Information provided:
::::::::

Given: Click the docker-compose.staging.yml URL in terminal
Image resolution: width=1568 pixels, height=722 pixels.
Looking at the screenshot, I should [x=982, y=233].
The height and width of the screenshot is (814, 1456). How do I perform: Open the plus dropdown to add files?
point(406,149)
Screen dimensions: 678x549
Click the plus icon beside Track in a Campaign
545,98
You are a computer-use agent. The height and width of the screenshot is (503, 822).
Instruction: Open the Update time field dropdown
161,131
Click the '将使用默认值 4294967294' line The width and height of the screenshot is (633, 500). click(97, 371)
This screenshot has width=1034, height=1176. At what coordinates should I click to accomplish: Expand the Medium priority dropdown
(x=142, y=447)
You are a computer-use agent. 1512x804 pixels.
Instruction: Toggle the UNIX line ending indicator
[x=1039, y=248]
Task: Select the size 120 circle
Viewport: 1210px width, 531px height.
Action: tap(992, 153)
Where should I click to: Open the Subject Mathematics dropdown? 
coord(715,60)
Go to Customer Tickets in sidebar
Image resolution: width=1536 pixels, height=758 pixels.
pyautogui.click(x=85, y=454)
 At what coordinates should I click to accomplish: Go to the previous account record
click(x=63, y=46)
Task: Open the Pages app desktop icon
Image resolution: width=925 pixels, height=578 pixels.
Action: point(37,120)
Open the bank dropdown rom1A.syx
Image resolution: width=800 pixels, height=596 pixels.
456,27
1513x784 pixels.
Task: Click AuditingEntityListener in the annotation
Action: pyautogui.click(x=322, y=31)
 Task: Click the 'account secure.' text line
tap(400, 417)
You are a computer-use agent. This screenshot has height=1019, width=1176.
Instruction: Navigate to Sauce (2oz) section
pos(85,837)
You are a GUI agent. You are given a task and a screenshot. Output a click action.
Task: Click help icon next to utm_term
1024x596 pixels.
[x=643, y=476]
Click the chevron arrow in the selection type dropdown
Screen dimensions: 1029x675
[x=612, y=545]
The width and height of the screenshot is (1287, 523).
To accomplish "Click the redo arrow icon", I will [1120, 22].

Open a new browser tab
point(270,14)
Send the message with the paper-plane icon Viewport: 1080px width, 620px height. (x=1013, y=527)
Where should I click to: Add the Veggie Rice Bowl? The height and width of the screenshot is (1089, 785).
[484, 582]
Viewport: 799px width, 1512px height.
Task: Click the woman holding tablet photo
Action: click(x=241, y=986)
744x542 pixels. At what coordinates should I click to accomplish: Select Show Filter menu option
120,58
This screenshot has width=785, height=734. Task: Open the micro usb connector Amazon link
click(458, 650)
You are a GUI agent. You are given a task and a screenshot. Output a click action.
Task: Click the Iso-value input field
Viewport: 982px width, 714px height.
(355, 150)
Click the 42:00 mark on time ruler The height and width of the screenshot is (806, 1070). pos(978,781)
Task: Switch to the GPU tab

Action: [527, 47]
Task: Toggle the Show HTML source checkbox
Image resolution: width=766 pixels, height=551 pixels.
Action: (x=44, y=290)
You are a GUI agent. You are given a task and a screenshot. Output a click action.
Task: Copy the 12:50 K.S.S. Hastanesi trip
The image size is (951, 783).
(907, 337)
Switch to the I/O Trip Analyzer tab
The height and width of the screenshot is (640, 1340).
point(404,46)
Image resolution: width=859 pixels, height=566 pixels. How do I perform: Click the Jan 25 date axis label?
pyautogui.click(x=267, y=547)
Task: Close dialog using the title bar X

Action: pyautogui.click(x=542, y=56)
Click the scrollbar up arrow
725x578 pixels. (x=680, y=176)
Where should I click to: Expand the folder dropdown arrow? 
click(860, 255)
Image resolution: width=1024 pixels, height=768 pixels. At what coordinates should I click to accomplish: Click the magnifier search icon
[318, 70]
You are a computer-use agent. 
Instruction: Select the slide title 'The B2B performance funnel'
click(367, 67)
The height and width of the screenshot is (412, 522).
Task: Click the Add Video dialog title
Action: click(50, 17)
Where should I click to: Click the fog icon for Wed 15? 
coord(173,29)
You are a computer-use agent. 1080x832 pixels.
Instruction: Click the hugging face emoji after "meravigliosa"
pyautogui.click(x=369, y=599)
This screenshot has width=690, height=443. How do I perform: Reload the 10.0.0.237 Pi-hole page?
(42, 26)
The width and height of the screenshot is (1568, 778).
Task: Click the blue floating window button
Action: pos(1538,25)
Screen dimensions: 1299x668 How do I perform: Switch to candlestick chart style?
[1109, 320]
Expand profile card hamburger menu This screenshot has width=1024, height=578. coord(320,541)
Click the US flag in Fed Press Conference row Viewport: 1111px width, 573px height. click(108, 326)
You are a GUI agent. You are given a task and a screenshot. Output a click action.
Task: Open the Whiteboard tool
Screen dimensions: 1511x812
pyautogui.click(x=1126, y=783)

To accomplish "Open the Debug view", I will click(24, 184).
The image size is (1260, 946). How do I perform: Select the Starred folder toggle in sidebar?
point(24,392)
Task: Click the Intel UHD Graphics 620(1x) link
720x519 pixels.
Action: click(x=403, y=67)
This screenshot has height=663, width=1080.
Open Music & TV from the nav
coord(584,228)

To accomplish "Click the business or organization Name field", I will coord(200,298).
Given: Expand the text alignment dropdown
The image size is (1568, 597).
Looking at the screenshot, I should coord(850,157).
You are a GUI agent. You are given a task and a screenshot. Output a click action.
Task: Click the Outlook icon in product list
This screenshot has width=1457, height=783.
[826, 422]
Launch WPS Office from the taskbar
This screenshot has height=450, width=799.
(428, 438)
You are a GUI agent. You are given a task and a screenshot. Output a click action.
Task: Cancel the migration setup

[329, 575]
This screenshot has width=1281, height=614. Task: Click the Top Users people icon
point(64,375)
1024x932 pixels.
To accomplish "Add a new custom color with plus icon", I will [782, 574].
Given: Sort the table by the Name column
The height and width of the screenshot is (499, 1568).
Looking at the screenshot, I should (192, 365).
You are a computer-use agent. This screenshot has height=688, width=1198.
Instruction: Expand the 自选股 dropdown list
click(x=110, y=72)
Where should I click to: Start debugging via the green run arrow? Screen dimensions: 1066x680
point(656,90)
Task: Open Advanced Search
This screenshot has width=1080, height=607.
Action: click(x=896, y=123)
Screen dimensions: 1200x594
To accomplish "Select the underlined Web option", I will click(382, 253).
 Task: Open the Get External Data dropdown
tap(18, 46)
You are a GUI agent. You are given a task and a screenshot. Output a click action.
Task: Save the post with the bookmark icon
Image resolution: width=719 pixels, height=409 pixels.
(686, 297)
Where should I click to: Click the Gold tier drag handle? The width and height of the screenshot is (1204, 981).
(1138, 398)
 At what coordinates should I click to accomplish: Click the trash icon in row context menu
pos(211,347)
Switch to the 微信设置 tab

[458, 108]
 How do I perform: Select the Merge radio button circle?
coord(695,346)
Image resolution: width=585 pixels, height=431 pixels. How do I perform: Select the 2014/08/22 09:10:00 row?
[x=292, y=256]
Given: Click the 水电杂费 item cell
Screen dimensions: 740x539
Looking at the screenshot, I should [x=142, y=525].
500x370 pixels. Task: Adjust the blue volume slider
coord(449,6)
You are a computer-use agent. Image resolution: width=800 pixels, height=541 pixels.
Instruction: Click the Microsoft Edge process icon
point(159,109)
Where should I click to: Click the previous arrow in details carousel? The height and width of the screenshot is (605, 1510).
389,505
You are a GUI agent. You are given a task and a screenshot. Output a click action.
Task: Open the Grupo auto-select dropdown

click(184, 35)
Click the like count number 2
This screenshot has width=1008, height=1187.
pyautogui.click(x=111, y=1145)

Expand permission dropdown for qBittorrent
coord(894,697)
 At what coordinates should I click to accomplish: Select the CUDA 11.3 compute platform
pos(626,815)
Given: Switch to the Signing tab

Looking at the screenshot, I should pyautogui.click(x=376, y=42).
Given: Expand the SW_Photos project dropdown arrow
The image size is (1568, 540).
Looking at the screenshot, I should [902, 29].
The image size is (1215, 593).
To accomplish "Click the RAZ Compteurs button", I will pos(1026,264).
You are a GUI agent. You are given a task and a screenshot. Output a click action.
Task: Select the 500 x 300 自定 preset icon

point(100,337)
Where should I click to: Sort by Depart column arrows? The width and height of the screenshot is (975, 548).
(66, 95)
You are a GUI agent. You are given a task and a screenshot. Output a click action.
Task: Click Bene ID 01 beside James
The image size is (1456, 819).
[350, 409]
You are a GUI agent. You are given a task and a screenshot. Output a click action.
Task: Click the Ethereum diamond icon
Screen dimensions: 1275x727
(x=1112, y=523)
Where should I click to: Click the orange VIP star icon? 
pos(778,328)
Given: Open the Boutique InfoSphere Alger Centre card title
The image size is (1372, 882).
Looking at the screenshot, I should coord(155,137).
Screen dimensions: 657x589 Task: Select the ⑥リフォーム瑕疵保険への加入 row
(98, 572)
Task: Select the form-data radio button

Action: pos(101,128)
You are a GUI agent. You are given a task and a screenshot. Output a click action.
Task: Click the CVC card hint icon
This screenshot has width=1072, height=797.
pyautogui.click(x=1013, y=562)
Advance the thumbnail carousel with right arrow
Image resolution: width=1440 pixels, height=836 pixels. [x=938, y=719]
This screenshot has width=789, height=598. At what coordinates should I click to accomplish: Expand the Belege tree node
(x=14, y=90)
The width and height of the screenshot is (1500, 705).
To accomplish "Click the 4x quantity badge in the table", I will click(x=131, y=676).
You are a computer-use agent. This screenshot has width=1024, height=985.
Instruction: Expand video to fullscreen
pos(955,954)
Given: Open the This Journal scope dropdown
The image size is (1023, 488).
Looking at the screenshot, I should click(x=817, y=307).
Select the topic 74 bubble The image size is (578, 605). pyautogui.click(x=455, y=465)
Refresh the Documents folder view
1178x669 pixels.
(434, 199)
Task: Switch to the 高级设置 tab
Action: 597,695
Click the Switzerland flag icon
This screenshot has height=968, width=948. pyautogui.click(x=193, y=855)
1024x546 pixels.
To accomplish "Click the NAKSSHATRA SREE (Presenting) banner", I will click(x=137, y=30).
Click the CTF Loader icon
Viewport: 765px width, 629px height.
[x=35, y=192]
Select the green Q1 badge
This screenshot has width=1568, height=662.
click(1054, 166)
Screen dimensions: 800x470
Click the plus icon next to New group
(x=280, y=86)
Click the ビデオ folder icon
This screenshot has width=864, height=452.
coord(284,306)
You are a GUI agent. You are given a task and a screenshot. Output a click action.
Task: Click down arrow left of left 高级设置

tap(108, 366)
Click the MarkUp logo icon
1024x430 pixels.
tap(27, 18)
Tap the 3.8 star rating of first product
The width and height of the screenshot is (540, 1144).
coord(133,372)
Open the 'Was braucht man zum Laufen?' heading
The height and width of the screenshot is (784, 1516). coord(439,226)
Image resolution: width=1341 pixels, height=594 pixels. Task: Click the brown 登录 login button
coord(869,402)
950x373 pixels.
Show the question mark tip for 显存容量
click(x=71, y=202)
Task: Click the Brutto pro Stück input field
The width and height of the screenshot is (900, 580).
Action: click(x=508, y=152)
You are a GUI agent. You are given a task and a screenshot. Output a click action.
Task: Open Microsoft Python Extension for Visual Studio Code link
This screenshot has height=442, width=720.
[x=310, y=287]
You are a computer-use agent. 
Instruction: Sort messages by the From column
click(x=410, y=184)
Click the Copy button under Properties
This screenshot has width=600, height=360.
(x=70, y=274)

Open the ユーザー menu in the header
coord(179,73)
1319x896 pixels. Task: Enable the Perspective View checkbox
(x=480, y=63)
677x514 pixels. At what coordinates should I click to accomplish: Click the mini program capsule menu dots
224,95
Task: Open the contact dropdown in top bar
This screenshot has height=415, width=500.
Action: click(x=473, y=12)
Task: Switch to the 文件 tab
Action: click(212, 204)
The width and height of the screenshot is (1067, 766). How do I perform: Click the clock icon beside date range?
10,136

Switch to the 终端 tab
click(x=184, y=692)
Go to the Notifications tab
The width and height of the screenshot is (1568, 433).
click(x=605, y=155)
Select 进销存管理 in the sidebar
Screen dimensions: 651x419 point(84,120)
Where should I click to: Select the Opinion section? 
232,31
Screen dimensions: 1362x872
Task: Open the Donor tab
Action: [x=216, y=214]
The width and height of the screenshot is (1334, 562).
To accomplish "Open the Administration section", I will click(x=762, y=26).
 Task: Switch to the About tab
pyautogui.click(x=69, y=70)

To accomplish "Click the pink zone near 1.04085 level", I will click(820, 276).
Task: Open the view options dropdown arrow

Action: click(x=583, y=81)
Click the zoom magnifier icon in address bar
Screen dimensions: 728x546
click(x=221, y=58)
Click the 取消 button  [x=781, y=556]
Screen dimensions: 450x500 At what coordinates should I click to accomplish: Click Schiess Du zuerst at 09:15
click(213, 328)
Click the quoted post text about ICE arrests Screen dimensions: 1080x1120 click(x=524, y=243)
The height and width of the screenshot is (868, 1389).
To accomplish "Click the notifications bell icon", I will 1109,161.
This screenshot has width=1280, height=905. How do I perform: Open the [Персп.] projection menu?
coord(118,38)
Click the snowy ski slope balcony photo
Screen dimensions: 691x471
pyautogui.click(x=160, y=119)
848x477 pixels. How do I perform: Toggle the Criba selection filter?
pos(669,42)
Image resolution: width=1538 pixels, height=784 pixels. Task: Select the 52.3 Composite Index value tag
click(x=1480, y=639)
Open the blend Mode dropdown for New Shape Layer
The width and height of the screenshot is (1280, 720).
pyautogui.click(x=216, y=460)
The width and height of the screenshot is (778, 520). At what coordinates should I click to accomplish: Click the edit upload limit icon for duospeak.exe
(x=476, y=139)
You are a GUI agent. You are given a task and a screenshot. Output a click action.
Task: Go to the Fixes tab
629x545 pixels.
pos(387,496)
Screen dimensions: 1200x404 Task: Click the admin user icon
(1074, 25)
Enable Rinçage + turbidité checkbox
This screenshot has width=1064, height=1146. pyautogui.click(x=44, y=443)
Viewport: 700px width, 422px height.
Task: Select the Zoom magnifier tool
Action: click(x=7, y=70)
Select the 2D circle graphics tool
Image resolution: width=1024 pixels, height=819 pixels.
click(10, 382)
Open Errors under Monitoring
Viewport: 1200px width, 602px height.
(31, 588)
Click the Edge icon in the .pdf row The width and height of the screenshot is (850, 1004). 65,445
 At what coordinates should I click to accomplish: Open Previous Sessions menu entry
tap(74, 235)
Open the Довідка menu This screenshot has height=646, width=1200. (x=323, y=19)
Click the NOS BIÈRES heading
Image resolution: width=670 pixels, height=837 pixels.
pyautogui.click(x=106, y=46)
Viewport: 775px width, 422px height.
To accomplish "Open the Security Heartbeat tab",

::::::::

What you have to do: Take the entries above and return only the lines from the one with "Where should I click to: Open" to the one with "Send the message", both included, unchanged.

Response below:
Where should I click to: Open the Subject Mathematics dropdown? 
coord(715,60)
Go to Customer Tickets in sidebar
Image resolution: width=1536 pixels, height=758 pixels.
pyautogui.click(x=85, y=454)
 At what coordinates should I click to accomplish: Go to the previous account record
click(x=63, y=46)
Task: Open the Pages app desktop icon
Image resolution: width=925 pixels, height=578 pixels.
Action: point(37,120)
Open the bank dropdown rom1A.syx
Image resolution: width=800 pixels, height=596 pixels.
456,27
1513x784 pixels.
Task: Click AuditingEntityListener in the annotation
Action: pyautogui.click(x=322, y=31)
 Task: Click the 'account secure.' text line
tap(400, 417)
You are a computer-use agent. This screenshot has height=1019, width=1176.
Instruction: Navigate to Sauce (2oz) section
pos(85,837)
You are a GUI agent. You are given a task and a screenshot. Output a click action.
Task: Click help icon next to utm_term
1024x596 pixels.
[x=643, y=476]
Click the chevron arrow in the selection type dropdown
Screen dimensions: 1029x675
[x=612, y=545]
The width and height of the screenshot is (1287, 523).
To accomplish "Click the redo arrow icon", I will [1120, 22].

Open a new browser tab
point(270,14)
Send the message with the paper-plane icon Viewport: 1080px width, 620px height. (x=1013, y=527)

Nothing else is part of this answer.